Atualmente existe uma clara distinção entre restauração, quando se tenta reverter um processo de degradação, e preservação, em que se busca evitar o dano com medidas preventivas. Nesse contexto, é importante mencionar a nova tendência voltada para estudar o efeito dos poluentes atmosféricos nas obras de arte. Os poluentes podem penetrar nos museus vindos do ar externo ou ainda ser gerados diretamente dentro dos espaços de conservação, por exemplo, emitidos pelos materiais de construção ou por produtos de limpeza. O químico não somente é o profissional mais preparado para detectar a presença destas substâncias no ar, como também para prever e estudar seus efeitos nos diversos tipos de materiais, como tintas, metais, papel, madeira, fibras naturais e artificiais, e ainda propor soluções para evitar a degradação das obras de arte.

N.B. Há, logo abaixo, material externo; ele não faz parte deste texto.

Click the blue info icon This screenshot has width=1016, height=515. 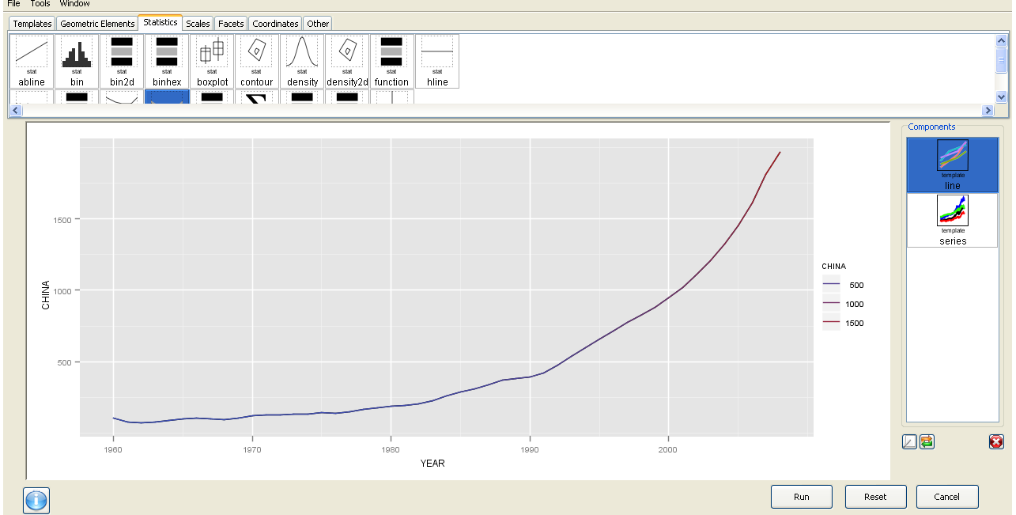36,500
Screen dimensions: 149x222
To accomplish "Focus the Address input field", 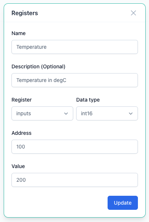I will coord(75,147).
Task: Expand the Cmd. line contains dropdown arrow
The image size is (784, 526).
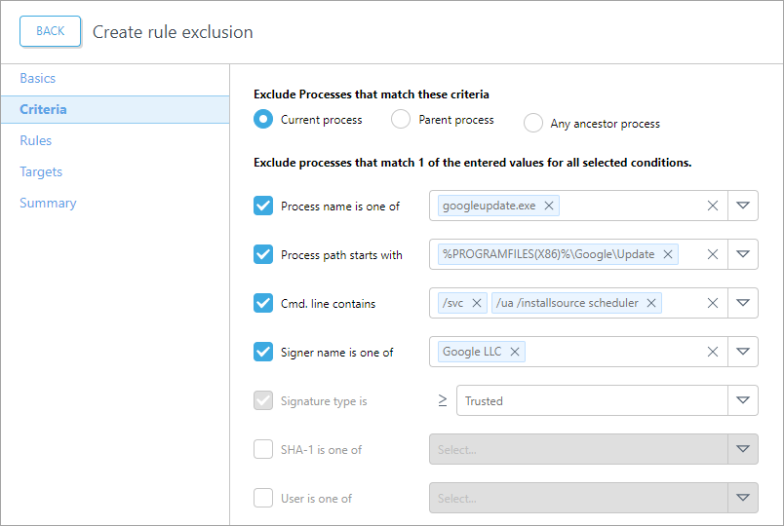Action: (x=743, y=303)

Os químicos podem atuar na caracterização dos materiais: a composição de uma liga pode ter papel fundamental no risco de corrosão de um objeto metálico; pigmentos distintos respondem de formas variadas aos estímulos externos; a restauração de um quadro pode requerer a identificação das tintas originais utilizadas ou, ainda, o esclarecimento da paleta de uma pintura (conjunto dos pigmentos originais utilizados pelo artista) que é certamente uma ferramenta importante para melhorar o conhecimento da origem e da trajetória de uma determinada obra

Uma área de pesquisa e desenvolvimento particularmente forte, inclusive na Europa e na América Latina, são os estudos de arqueologia, etnografia e arte rupestre em que a análise de peças produzidas por populações indígenas tem um significado particular. Aqui, a contribuição do químico em entender a composição dos materiais e os processos ocorridos com eles ao longo do tempo pode ajudar a desvendar aspectos culturais, religiosos e antropológicos.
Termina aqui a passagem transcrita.